Так что, когда Екатерину стали выводить в свет, первое, что она сделала, – это в пику своей сестре отхватила самого шикарного кавалера – князя Михаила Дашкова, поручика лейб-гвардии Преображенского полка. Дашков был отпрыском одного из самых древних княжеских родов в России, чья родословная происходила чуть ли не от самого Рюрика; а сам Михаил Иванович считался в столице самым весёлым щёголем. Во время одного из балов он подошёл к юной Екатерине и стал говорить ей обычные светские фривольности. Но Катя среагировала моментально. Она позвала своего дядю и тут же объявила в присутствии графа Воронцова, что поручик попросил её руки и сердца. Князь Дашков замялся: конечно, он ничего такого вовсе не имел в виду, но, с другой стороны, а почему бы и не породниться со всесильным канцлером империи?
И через несколько недель графиня Воронцова стала княгиней Екатериной Дашковой.
Когда же новоиспеченная 16-летняя княгиня узнала, что Елизавета Воронцова стала официальной любовницей великого князя, она в пику ненавистной сестре постаралась сдружиться с Екатериной. Возможно, именно она и познакомила царицу с Григорием Орловым – знаменитым сослуживцем своего мужа.
Общие интимные секреты позволили 16-летней Дашковой видеть в 32-летней царице близкую подружку, за которой она бегала, как преданная собачонка. И даже посвящала своей благодетельнице свои неуклюжие вирши:
Природа, в свете тебя стараясь произвесть,
Дары свои на тя едину истощила,
Чтобы на верх величия возвесть,
И, награждая всем, она нас наградила.
Конечно, поначалу Екатерина сторонилась этой восторженной и чересчур назойливой девчонки – всё-таки Дашкова была родной сестрой её лютой соперницы Воронцовой. Но потом царица убедилась, что если и существуют на свете искренние чувства, то это зависть и ненависть Дашковой к своей более удачливой старшей сестре. И ради того, чтобы отомстить сестре, эта злобная девочка не остановилась бы ни перед чем на свете. Так что постепенно княгиня Дашкова вошла в самый близкий круг сторонников царицы.
Интересно, что её демонстративные ухаживания за царицей привлекли к себе внимание и её крёстного отца.

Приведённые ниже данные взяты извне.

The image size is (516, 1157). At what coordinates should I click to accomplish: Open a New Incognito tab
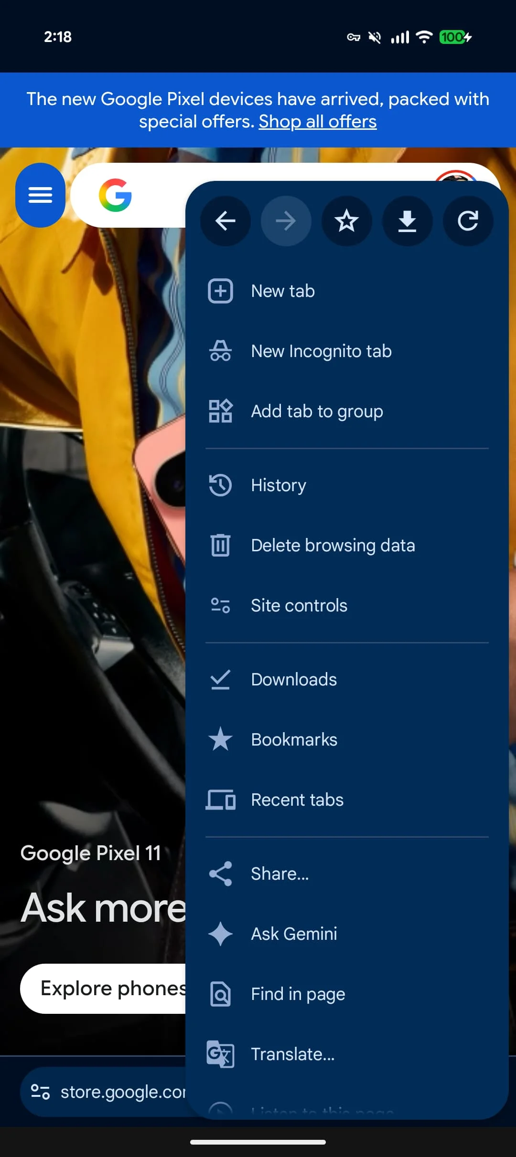(347, 351)
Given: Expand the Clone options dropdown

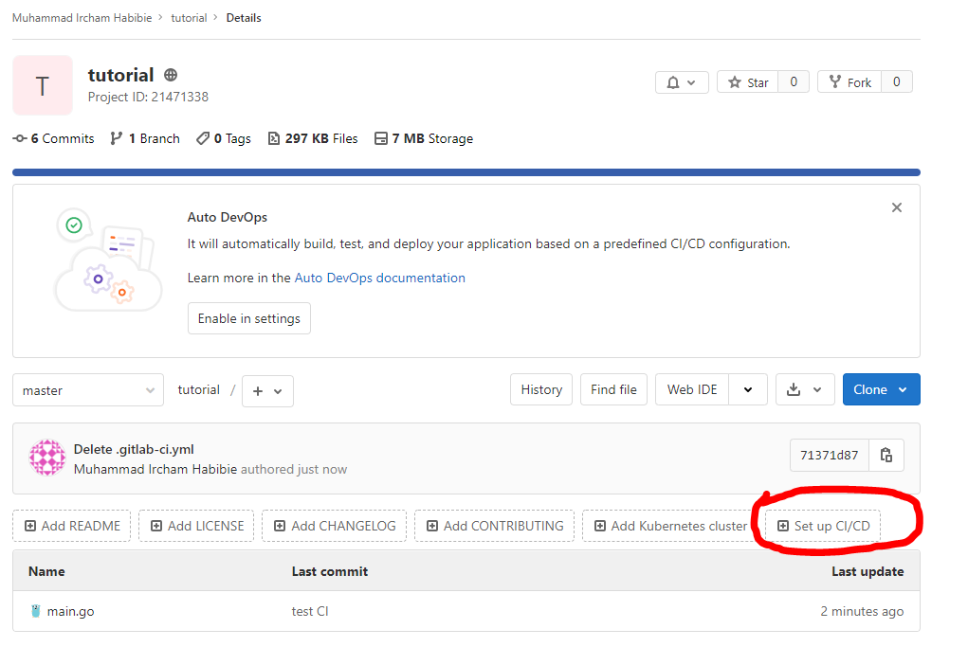Looking at the screenshot, I should coord(904,388).
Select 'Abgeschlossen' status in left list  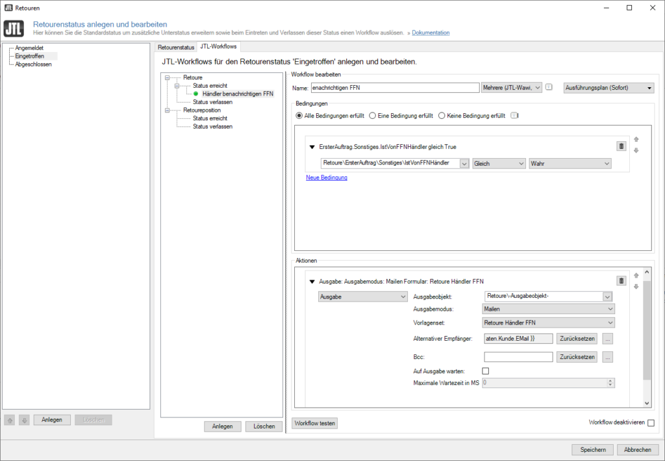click(33, 64)
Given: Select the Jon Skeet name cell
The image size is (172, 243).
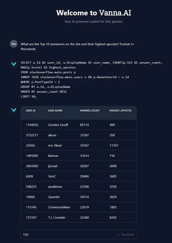Looking at the screenshot, I should point(55,145).
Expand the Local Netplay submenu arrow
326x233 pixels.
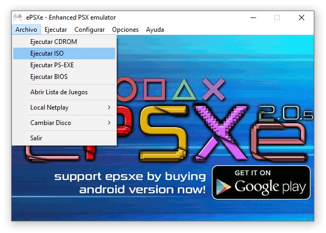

– Дочь моя, – говорил Пётр Фёдорович своей крестнице, – помните, что благоразумнее и безопаснее иметь дело с такими простаками, как мы, чем с великими умами, которые, выжав весь сок из лимона, выбрасывают его вон.
Но тогда Дашкова слова государя пропустила мимо ушей. И когда над царицей начали сгущаться тучи, Дашкова простодушно рассказала все детали августейшей трагедии своему новому любовнику – графу Никите Панину.
Юная княгиня даже не понимала, в какие серьёзные игры она ввязалась.